All neighbour countries in the World.

and using the vid='protovis-forcedirected' and arid='undirected-rel', we can see the full graph, with small independent components (e.g. UK and Ireland)

http://www.cubicweb.org/file/2154800?vid=download

Again, a third column in the result set could be used to encode some labeling information, for example the continent.

The request:

Any X,Y,CO WHERE X neighbour_of Y, X continent CO

that may be translated as:

All neighbour countries in the World, and their corresponding continent.

and again, using the vid='protovis-forcedirected' and arid='undirected-rel', we can see the full graph with the continents encoded in color (Americas in green, Africa in dark blue, ...)

http://www.cubicweb.org/file/2154801?vid=download

Dendrogram

For hierarchical information, one can use the Dendrogram view. For example, with the request:

Any X,Y WHERE X continent Y

that may be translated as:

All couple (country, continent) in the World

and using vid='protovis-dendrogram' and arid='directed-rel', we have the following dendrogram (we only show a part due to lack of space)

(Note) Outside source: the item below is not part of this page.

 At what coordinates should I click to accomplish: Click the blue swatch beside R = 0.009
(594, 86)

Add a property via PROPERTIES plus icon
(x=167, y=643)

http://www.cubicweb.org/file/2154806?vid=download

Unsupervised Learning

We have also developed some machine learning view for unsupervised learning. This is more a proof of concept than a fully optimized development, but we can already do some cool stuff. Each machine learning processing is referenced by a mlid. For example, with the request:

Any LO, LA WHERE X is Location, X elevation E, X elevation >1, X latitude LA, X longitude LO,
X country CO, CO name "France"

that may be translated as:

All couples (latitude, longitude) of the locations in France, with an elevation higher than 1

and using vid='protovis-scatterplot' arid='attr-asfloat' and mlid='kmeans', we can construct a scatter plot of all couples of latitude and longitude in France, and create 10 clusters using the kmeans clustering. The labeling information is thus encoded in color/size:

http://www.cubicweb.org/file/2154804?vid=download

Download

Finally, we have also implement a download view, based on the Pickle of the numpy-array. It is thus possible to access remotely any data within a Python shell, allowing to process them as you want. Changing the request can be done very easily by changing the rql parameter in the URL. For example:

import pickle, urllib
data = pickle.loads(urllib.open('http://mydomain?rql=my request&vid=array-numpy&arid=attr-asfloat'))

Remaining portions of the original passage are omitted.